Scan the entries below for the word "Open" and copy every line in which it occurs.

◆ Extracted data ◆
_ _ _ _
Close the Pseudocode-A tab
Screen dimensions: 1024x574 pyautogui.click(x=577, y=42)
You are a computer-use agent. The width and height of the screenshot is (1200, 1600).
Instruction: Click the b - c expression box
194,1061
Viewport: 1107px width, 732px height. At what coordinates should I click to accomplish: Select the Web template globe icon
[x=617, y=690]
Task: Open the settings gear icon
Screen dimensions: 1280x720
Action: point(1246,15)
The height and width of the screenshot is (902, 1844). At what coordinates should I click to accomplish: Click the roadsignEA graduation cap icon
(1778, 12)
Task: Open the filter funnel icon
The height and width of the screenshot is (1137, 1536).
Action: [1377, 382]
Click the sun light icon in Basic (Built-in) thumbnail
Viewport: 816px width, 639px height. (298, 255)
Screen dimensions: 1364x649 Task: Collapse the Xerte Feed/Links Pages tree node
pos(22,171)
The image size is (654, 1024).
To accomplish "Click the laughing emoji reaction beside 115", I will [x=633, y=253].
_ _ _ _
◆ Task response ◆
Task: Open the settings gear icon
Task: Open the filter funnel icon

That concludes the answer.